In Zeiten, in denen die Menschen zu Recht immer sensibler mit personenbezogenen Daten umgehen, wird es auch schwieriger für uns, die Menschen davon zu überzeugen, einem fremden Menschen ein Formular mit diesen Daten zu überlassen. Wenn die Verwaltung eine Möglichkeit schaffen würde, die Unterstützung über die Homepage der Kommune abzugeben, könnte die Prüfung automatisiert werden und das Ergebnis direkt dem Wahlleiter*innen übermittelt werden.

Aber die Situation ist nicht unlösbar, wie Tristan Marsell, Vorsitzender der Partei der Humanisten in Rheinland-Pfalz, feststellt:

Die Zeit, in der man die Unterschriften sammeln, beim Amt bestätigen lassen und dem Wahlleiter*innen zukommen lassen kann, wurde durch die vorgezogene Neuwahl am 23.02.2025 auf wenige Wochen gekürzt. Normalerweise haben wir mehrere Monate Zeit, um die erforderlichen Unterschriften zu sammeln.

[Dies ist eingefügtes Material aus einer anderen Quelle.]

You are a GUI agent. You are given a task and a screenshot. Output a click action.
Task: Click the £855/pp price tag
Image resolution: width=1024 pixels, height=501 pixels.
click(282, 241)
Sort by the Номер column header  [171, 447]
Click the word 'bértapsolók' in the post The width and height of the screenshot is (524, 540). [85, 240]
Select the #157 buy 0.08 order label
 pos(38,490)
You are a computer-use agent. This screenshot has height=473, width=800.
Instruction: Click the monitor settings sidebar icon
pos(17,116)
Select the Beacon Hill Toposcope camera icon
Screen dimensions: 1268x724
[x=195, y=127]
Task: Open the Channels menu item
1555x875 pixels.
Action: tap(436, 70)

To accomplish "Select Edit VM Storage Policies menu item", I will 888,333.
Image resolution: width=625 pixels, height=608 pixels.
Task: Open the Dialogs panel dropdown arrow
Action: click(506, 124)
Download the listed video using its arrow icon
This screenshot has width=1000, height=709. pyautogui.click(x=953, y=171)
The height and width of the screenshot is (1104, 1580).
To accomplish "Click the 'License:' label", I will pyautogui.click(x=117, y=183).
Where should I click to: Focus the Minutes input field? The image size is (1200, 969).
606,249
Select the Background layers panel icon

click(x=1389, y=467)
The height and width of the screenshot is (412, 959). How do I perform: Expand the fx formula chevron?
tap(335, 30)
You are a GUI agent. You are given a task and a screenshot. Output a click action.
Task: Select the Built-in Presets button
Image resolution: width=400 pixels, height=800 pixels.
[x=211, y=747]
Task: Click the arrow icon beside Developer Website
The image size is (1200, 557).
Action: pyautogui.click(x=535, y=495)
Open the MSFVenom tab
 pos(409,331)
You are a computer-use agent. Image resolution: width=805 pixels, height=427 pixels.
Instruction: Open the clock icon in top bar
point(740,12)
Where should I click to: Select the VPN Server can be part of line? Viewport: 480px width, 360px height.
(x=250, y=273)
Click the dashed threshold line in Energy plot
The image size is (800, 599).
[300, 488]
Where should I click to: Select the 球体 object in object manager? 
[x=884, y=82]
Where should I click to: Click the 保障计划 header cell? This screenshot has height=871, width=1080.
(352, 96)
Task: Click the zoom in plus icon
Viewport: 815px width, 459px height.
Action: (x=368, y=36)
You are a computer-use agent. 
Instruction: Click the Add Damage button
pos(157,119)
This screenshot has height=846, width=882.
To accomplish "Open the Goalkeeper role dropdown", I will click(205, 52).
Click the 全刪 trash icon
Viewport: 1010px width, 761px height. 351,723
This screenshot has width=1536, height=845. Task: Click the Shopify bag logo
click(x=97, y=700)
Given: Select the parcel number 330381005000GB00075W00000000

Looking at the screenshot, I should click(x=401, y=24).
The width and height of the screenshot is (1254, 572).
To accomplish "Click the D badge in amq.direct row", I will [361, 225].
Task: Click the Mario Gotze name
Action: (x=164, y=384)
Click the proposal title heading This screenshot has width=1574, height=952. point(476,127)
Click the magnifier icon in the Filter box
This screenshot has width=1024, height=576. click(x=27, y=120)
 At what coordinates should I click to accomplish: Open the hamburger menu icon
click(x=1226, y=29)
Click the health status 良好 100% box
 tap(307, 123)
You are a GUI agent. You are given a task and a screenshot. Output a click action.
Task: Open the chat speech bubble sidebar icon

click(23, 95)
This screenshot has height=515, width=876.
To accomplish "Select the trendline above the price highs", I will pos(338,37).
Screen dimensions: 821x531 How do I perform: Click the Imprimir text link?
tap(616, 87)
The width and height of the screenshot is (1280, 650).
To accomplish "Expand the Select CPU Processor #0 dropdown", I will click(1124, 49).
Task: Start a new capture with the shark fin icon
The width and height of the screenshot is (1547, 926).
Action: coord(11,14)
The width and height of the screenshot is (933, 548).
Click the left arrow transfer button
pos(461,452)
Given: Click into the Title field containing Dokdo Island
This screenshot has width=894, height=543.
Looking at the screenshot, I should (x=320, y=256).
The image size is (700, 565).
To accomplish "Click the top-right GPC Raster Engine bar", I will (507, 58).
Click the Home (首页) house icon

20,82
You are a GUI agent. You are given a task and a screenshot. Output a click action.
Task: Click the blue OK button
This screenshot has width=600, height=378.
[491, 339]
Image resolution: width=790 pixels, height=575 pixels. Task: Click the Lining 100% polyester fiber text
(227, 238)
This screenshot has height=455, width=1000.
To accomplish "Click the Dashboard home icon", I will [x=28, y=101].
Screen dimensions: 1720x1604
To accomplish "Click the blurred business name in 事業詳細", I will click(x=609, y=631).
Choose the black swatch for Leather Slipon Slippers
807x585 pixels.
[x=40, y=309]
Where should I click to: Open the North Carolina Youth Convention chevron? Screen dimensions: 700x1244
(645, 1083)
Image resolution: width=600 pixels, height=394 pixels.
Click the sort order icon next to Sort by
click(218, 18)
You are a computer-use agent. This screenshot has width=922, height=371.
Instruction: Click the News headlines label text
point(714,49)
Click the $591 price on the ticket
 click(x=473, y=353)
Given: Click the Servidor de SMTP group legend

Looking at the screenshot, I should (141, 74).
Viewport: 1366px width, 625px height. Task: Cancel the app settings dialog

Jeder aufrechte Demokrat weiß, was jetzt angebracht wäre. Das Parlament hat die Möglichkeit, wie es auch in der Corona Pandemie gemacht wurde, die Hürden zu senken.

Die Vertreter:innen der Klimaliste gehen einen etwas anderen Weg. Cyrus Mobasheri, Vorsitzender der Klimaliste Rheinland-Pfalz und in Personalunion auch für die Bundesebene zuständig, befürchtet andere Hintergründe:

Wenn man sich jahrelang auf die Wahlteilnahme vorbereitet und man plötzlich vor eine kaum lösbare Aufgabe gestellt wird, kommt bei den vielen ehrenamtlich Engagierten natürlich das Gefühl auf, dass es zumindest billigend in Kauf genommen wird, dass wir nicht teilnehmen können. Die Zeit ist zu kurz. Die Tage sind kurz. Das Wetter ist bescheiden. Es ist die schlechteste Zeit im Jahr, um Unterstützungsunterschriften zu sammeln. Daher haben wir uns entschieden, Kräfte zu bündeln und die Tierschutzpartei beim Unterschriften sammeln zu unterstützen. Falls die Tierschutzpartei die Wahlzulassung erhält, rufen wir natürlich dann auch zur Wahl der Tierschutzpartei auf.

Ron-David Röder, Ko-Vorsitzende von Volt Rheinland Pfalz, pflichtet seinem Kollegen bei:

Wir werden die Wahlzulassung wohl erreichen und wohl nicht klagen. Anlass dafür sehe ich aber an mehreren Stellen. Wir sollen alles daran setzen, dass Wahlen in Deutschland demokratisch, fair und gesetzeskonform stattfinden. Dazu gehört auch, dass die im Grundgesetz und Parteiengesetz verbriefte Chancengleichheit zwischen allen Parteien gewahrt bleibt.

Bei der Piratenpartei Rheinland-Pfalz überlegt man inzwischen, ob man die Wahl aufgrund der Situation anfechten lassen wird. Durch die personelle Unterbesetzung der Verwaltung in Verbindung mit der Erhöhung der Anforderungen an kleine Parteien, die ausschließlich großen Parteien zugute kommen, gerät die Demokratie zusehends in eine Schieflage, in der politisch relevante Strömungen aufgrund bürokratischer Hindernisse schlichtweg nicht mehr vertreten werden.